For quite a while, SUVs break one sales record after another. A type of vehicle that does not seem to fit in our time at all. Compact, fuel-efficient cars are out of fashion.
But why are SUVs so damn popular? Why in heaven’s name people all over the world are buying ever larger cars with ever stronger (and thirstier) engines, when many roads are already congested and parking is scarce? And how does that fit in with the insight that we need to massively reduce our CO2 emissions to save our climate?
It would be easy to run SUV bashing for a complete blog article. But confrontation and demarcation does not help to solve the problem. Therefore, I try the almost impossible: Approaching the thinking and feeling of the common SUV driver.
A question of character
Let’s try to get closer to the SUV boom by the name: SUV stands for Sport Utility Vehicle. A name as clunky as the product itself. What these huge metal crates should have to do with sports, does not really open to me. Maybe it has to do with the off-road capability? Oh no, a majority of SUVs has no four-wheel drive – and no trailer hitch. So, what remains is the increased seating position as a practical advantage over a conventional station wagon. But there must be more?
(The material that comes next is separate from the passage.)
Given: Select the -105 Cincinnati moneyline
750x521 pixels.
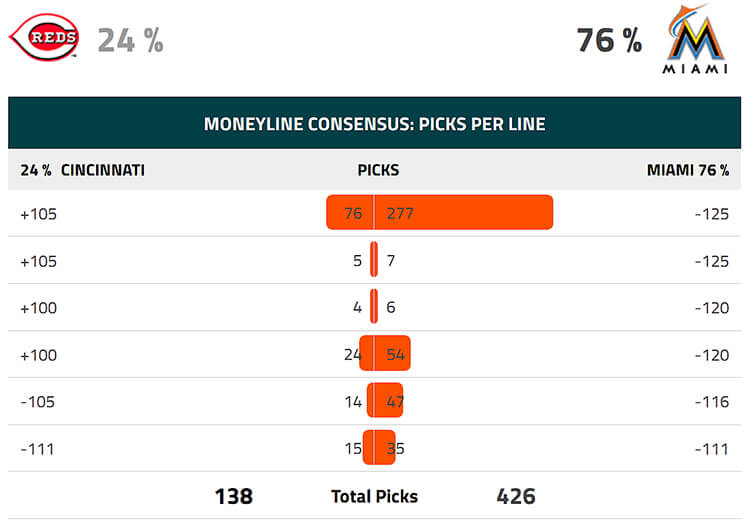Looking at the screenshot, I should 37,402.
Let’s keep it clear: The name does not help us to get any further. Maybe it’s this American Way of Life thing again? Admittedly, in recent years, the USA have lost their role model function on various political fields. But nevertheless, the American lifestyle is still en vogue for many people around the world.
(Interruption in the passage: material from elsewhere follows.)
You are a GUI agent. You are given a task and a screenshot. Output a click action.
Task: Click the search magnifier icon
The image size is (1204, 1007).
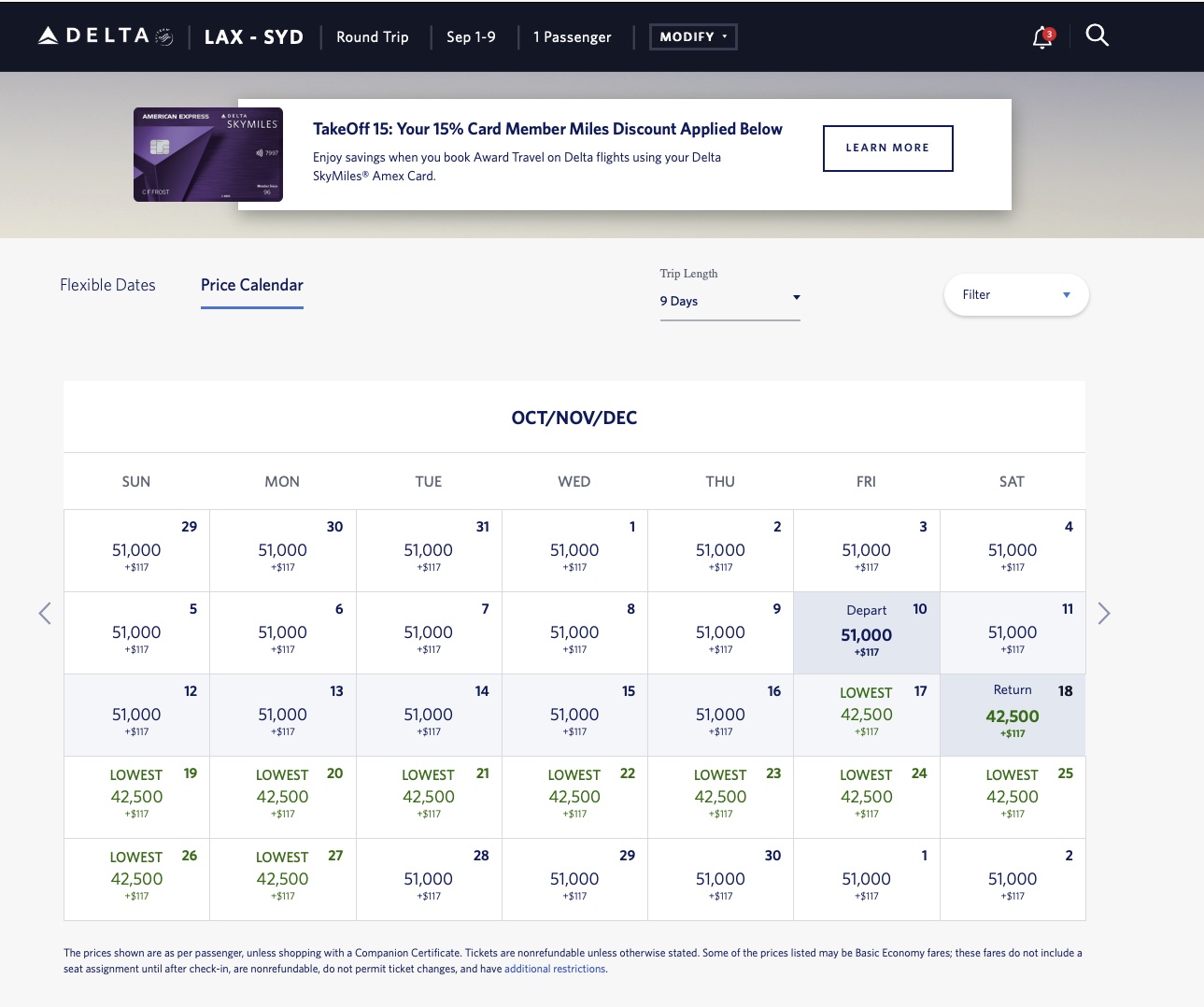[x=1097, y=35]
At first glance, the matter seems clear: While understatement is popular elsewhere, SUVs are – above all – swank and fake. Immediately, small dicks and other inferiority complexes come to my mind. It seems crazy to use a huge, pseudo-off-road fuel guzzler to cruise to the next natural foods store.
Safety and Social Status
But wait, I did not mean to bash. So what benefits do SUVs really have compared to other car types? Probably the feeling of safety on the one hand: isolated from the surrounding traffic – a bit like in a tank. This undoubtedly has advantages in the event of an accident: If you collide with an SUV, you should not sit in a small car if possible, but – at best – in an SUV as well. So, at least, you crash at eye level. Or maybe it’s more a feeling of safety in the figurative sense: “The world is getting rougher and more insecure, but in my SUV nobody can harm me.” Hm, sounds plausible.
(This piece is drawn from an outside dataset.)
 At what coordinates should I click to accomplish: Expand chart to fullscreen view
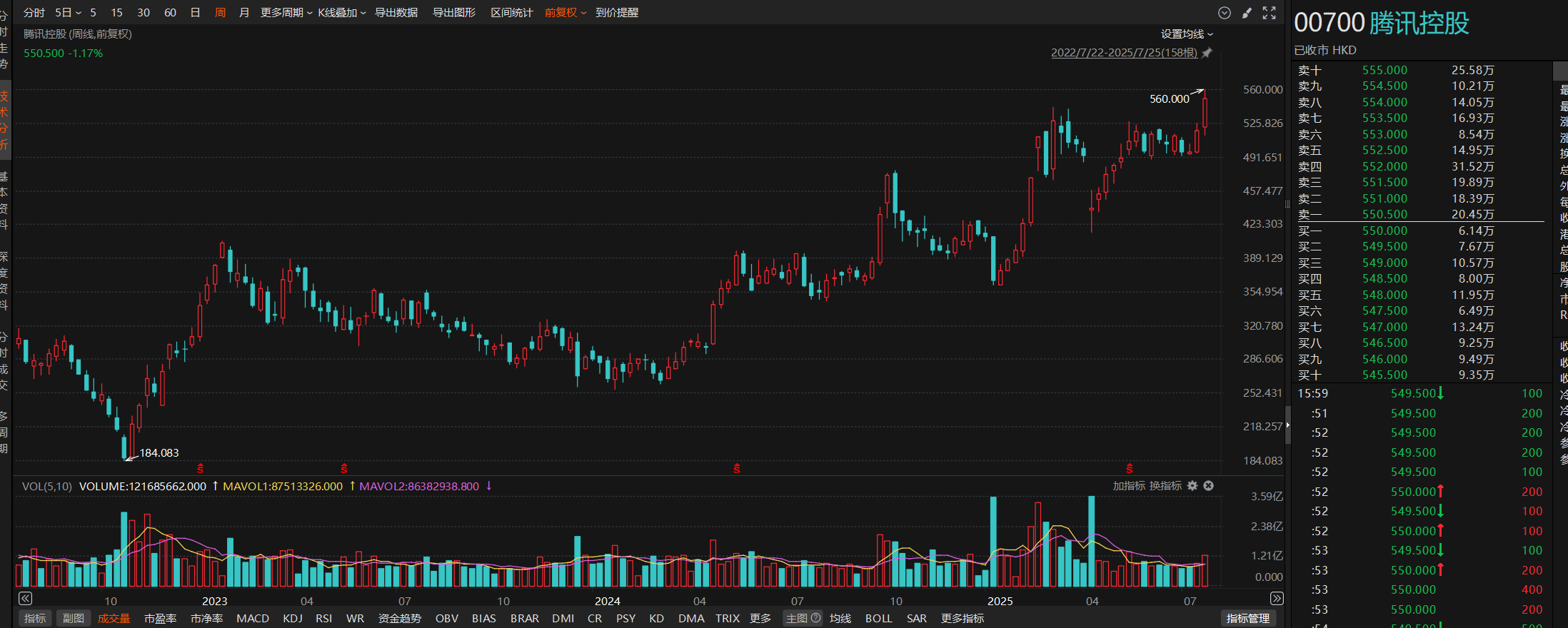click(1269, 13)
And still: Your own car as a status symbol. As an expression of a certain attitude to life. Look what I can afford. Look what I am. My SUV is bigger, heavier, more expensive than my neighbor’s and my colleague’s. I was probably too naive to believe that such macho comparisons rest on the junkyard of last millennium clichés.
On the contrary: SUVs are also very popular with women. Especially mothers obviously appreciate the feeling of safety and protection. In general, SUVs work across generations, as you can observe on the road every day: While seniors probably like the comfortable boarding and the increased seating position, younger people appreciate the supposedly “sporty” look and strong motors.
SUV Driving is the New Smoking
At first glance, the comparison with the tobacco industry lags quite a bit, but the parallels are astonishing: Like smoking, SUV driving is also marketed as a symbol of coolness and freedom. Ads show us SUVs in the vastness of a desert, in the mountains, on the banks of a raging river. They make us addicted to bigger and bigger cars that are superior to those of our neighbors. Fraudulent corporations deny or understate the fatal consequences of nicotine … er SUV driving. It’s like passive smoking: With an SUV, you not only kill your own health uh climate, but that of your fellow man at the same time. No matter if they go by bike or bus all the time. So, first of all, SUV driving is highly ignorant, self-centered, and simply antisocial.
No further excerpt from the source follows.